[Data excerpts]

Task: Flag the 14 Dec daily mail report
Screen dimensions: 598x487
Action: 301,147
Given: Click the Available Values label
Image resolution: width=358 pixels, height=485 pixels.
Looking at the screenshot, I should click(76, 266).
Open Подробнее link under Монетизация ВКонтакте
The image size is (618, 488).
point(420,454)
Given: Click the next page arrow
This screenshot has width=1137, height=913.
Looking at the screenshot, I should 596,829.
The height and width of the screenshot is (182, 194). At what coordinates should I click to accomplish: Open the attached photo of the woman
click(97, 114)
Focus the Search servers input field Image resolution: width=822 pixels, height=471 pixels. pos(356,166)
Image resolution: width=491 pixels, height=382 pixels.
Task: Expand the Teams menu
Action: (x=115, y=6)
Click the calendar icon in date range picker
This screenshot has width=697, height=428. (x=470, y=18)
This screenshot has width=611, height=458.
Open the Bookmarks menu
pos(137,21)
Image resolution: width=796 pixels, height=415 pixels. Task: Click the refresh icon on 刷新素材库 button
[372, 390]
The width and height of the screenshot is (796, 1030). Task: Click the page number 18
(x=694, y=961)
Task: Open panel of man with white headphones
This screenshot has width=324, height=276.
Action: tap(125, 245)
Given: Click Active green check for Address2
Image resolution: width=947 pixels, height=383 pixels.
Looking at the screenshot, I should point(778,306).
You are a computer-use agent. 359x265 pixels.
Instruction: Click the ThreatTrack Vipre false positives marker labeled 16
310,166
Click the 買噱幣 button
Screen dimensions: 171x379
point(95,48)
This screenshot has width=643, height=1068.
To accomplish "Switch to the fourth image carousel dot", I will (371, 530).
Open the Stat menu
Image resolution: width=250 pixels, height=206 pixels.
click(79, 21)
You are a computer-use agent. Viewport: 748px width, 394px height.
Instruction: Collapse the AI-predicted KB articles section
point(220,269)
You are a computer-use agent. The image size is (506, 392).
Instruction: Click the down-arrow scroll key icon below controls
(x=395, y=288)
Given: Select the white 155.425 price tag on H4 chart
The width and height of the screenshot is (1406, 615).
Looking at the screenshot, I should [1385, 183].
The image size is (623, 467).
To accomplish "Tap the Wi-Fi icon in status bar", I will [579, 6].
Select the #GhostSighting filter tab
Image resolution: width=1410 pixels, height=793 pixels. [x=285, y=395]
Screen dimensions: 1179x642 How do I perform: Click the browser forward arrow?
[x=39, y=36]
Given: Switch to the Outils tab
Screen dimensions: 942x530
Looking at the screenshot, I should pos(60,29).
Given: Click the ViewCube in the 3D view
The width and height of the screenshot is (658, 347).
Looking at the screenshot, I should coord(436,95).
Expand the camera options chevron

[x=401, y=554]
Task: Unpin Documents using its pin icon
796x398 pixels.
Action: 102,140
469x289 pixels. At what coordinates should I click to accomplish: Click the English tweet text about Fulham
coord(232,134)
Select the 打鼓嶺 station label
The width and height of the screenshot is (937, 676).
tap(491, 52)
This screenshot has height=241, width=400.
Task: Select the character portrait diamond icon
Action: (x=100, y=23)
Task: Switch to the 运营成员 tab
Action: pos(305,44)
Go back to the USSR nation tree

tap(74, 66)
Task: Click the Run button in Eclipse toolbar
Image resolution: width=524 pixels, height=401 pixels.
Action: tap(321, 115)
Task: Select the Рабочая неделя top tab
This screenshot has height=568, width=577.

WORK TO COMPLETE: Reproduce the data verbatim, line for line.

REPLY:
Task: Flag the 14 Dec daily mail report
Screen dimensions: 598x487
Action: 301,147
Given: Click the Available Values label
Image resolution: width=358 pixels, height=485 pixels.
Looking at the screenshot, I should click(76, 266).
Open Подробнее link under Монетизация ВКонтакте
The image size is (618, 488).
point(420,454)
Given: Click the next page arrow
This screenshot has width=1137, height=913.
Looking at the screenshot, I should 596,829.
The height and width of the screenshot is (182, 194). At what coordinates should I click to accomplish: Open the attached photo of the woman
click(97, 114)
Focus the Search servers input field Image resolution: width=822 pixels, height=471 pixels. pos(356,166)
Image resolution: width=491 pixels, height=382 pixels.
Task: Expand the Teams menu
Action: (x=115, y=6)
Click the calendar icon in date range picker
This screenshot has width=697, height=428. (x=470, y=18)
This screenshot has width=611, height=458.
Open the Bookmarks menu
pos(137,21)
Image resolution: width=796 pixels, height=415 pixels. Task: Click the refresh icon on 刷新素材库 button
[372, 390]
The width and height of the screenshot is (796, 1030). Task: Click the page number 18
(x=694, y=961)
Task: Open panel of man with white headphones
This screenshot has width=324, height=276.
Action: tap(125, 245)
Given: Click Active green check for Address2
Image resolution: width=947 pixels, height=383 pixels.
Looking at the screenshot, I should point(778,306).
You are a computer-use agent. 359x265 pixels.
Instruction: Click the ThreatTrack Vipre false positives marker labeled 16
310,166
Click the 買噱幣 button
Screen dimensions: 171x379
point(95,48)
This screenshot has width=643, height=1068.
To accomplish "Switch to the fourth image carousel dot", I will (371, 530).
Open the Stat menu
Image resolution: width=250 pixels, height=206 pixels.
click(79, 21)
You are a computer-use agent. Viewport: 748px width, 394px height.
Instruction: Collapse the AI-predicted KB articles section
point(220,269)
You are a computer-use agent. The image size is (506, 392).
Instruction: Click the down-arrow scroll key icon below controls
(x=395, y=288)
Given: Select the white 155.425 price tag on H4 chart
The width and height of the screenshot is (1406, 615).
Looking at the screenshot, I should [1385, 183].
The image size is (623, 467).
To accomplish "Tap the Wi-Fi icon in status bar", I will [579, 6].
Select the #GhostSighting filter tab
Image resolution: width=1410 pixels, height=793 pixels. [x=285, y=395]
Screen dimensions: 1179x642 How do I perform: Click the browser forward arrow?
[x=39, y=36]
Given: Switch to the Outils tab
Screen dimensions: 942x530
Looking at the screenshot, I should pos(60,29).
Given: Click the ViewCube in the 3D view
The width and height of the screenshot is (658, 347).
Looking at the screenshot, I should coord(436,95).
Expand the camera options chevron

[x=401, y=554]
Task: Unpin Documents using its pin icon
796x398 pixels.
Action: 102,140
469x289 pixels. At what coordinates should I click to accomplish: Click the English tweet text about Fulham
coord(232,134)
Select the 打鼓嶺 station label
The width and height of the screenshot is (937, 676).
tap(491, 52)
This screenshot has height=241, width=400.
Task: Select the character portrait diamond icon
Action: (x=100, y=23)
Task: Switch to the 运营成员 tab
Action: pos(305,44)
Go back to the USSR nation tree

tap(74, 66)
Task: Click the Run button in Eclipse toolbar
Image resolution: width=524 pixels, height=401 pixels.
Action: tap(321, 115)
Task: Select the Рабочая неделя top tab
This screenshot has height=568, width=577.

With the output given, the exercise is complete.